Opened 5 years ago

Closed 19 months ago

#240 closed defect (fixed)

Exporting large amounts of data truncates the first ~100 bytes

Reported by: dmisev Owned by: dmisev
Priority: critical Milestone: 9.2
Component: conversion Version: 8.3
Keywords: Cc: pbaumann, mdumitru, atoader
Complexity: Medium

Description

More specifically it produces invalid files, file/gdalinfo don't recognize them.

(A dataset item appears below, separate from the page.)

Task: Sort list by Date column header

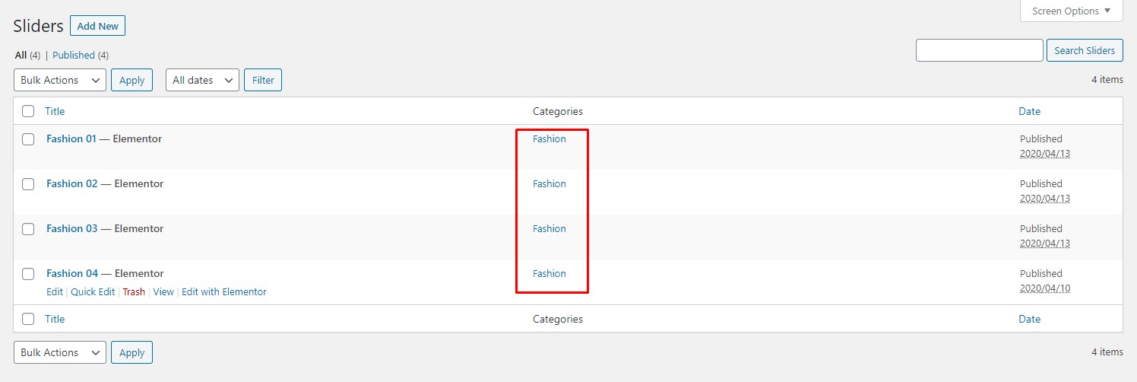Action: [x=1029, y=111]
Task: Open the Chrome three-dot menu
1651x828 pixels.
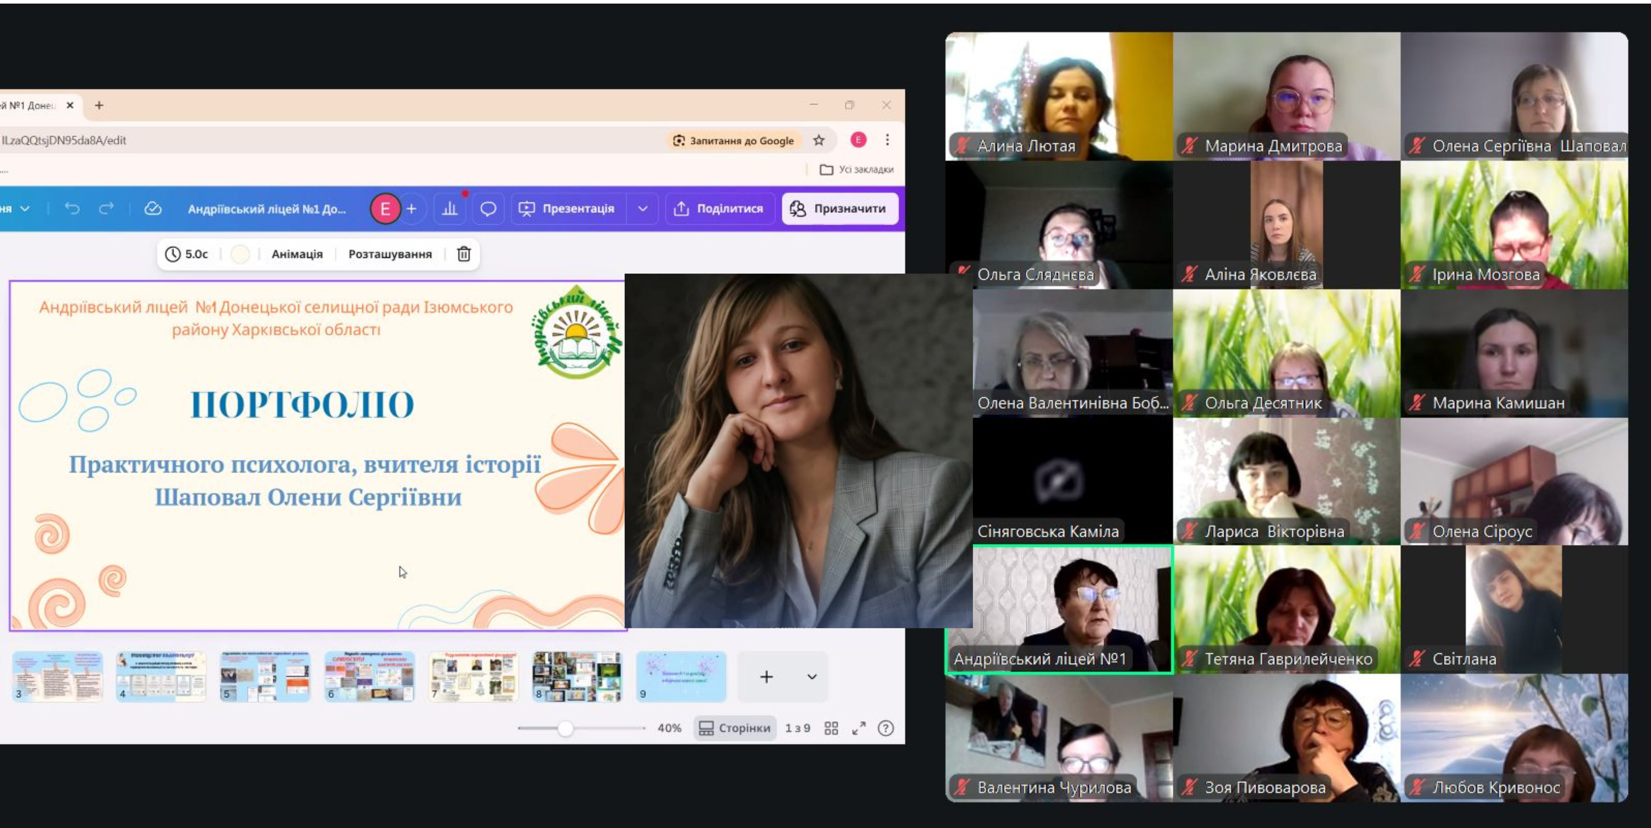Action: click(887, 140)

Tested with exporting 500MB collection, and Konstantin reported fail with tiff only with 16MB collection.

Attachments (2)

reproduce.sh (1.0 KB) - added by dmisev 5 years ago.
test.sh (601 bytes) - added by dmisev 3 years ago.

Download all attachments as: .zip

Change History (23)

comment:1 Changed 5 years ago by dmisev

  • Summary changed from Exporting large amounts of data to tiff/png fails to Exporting large amounts of data to tiff/png/jpeg fails

It's also reproducible with the new encode function, so it doesn't look to be specific to the conversion code itself.

comment:2 Changed 5 years ago by dmisev

Tested some more

png(), encode(c, "PNG" starts failing at exporting 4MB with "Error: unable to save PNG stack"

tiff(), encode(c, "GTiff") starts failing at 8MB

comment:3 Changed 5 years ago by pbaumann

maybe we should isolate this in a small GDAL program and then file a GDAL ticket and/or ask the GDAL list.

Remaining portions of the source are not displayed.